> On Oct 14, 2016, at 07:06, Emilian Bold <e...@apache.org> wrote:
> I've recently learned git allows 'shallow' clones that may contain no
> history whatsoever.
> See the git clone manual <https://git-scm.com/docs/git-clone>, specifically
> the --depth parameter.
> Obviously this will be a huge bandwidth, time and disk saver for some
I agree shallow git clones are great. I think I would use them even with
smaller repos until I needed to know more.
> And it seems that git even supports push / pull from shallow repositories.
> I believe this would permit us to still use a single unaltered repository
> while allowing users (or GitHub mirrors) to be shallow.

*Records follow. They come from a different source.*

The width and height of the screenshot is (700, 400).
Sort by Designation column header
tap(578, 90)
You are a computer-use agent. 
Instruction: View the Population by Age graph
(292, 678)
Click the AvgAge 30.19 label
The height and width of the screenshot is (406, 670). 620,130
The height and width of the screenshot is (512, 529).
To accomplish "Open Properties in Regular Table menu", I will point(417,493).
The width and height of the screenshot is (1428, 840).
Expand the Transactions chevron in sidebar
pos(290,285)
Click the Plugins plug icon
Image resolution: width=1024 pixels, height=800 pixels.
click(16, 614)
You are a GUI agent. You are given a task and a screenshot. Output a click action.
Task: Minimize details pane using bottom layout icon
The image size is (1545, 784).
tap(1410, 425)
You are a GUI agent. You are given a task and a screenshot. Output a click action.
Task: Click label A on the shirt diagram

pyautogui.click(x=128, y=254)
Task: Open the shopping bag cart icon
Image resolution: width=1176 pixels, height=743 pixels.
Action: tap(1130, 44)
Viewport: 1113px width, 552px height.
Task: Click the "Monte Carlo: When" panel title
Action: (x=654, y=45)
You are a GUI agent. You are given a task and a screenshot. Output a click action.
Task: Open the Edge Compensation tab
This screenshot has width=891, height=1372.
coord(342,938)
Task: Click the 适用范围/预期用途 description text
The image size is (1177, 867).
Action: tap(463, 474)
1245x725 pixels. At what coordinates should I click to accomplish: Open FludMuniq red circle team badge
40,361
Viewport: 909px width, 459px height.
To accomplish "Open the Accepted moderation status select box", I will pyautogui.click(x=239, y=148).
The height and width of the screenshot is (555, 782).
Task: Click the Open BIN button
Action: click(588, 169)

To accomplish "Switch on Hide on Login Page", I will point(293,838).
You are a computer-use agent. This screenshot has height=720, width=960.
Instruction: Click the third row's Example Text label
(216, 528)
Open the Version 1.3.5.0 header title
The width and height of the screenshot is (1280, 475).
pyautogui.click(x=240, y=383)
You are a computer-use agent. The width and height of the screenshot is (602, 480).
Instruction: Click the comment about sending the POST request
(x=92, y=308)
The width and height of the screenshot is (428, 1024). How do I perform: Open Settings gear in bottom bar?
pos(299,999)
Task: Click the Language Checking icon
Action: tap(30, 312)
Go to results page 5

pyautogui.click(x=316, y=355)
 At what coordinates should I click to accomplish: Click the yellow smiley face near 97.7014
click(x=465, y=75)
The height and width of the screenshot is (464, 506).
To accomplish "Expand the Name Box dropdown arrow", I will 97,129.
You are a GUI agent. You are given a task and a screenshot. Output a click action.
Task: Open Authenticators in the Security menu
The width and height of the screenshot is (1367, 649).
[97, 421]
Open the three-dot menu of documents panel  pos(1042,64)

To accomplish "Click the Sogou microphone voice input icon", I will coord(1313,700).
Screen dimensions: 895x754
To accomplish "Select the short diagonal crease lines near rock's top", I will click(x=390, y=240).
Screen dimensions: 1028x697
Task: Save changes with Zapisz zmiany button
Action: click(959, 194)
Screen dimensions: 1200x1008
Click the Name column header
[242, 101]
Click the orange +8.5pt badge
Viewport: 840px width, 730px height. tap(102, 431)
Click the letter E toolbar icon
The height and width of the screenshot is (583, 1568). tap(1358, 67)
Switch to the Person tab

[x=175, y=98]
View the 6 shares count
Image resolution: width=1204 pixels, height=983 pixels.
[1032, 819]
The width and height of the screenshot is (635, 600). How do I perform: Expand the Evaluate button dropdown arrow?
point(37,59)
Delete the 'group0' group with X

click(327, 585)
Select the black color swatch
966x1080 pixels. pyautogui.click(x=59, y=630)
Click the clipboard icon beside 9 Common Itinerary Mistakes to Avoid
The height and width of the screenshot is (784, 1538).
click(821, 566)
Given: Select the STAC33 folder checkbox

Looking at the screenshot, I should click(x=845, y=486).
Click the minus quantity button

Yes, but then the whole is much larger still. The repository is 1GB just for
the sources. If I’m working on Groovy, Java, and Core, then I don’t need PHP,
C/C++, or others, and frankly they are out of context in that case. I think
perhaps as a start we look at how to get moved over, but of course have to be
able to put it in the infra regardless of thoughts on this, and then figure out
something. i.e. it isn’t scalable IMO that everyone working on every technology
has to contribute and merge up with everyone else working on other technologies
unless they are actually changing some central thing.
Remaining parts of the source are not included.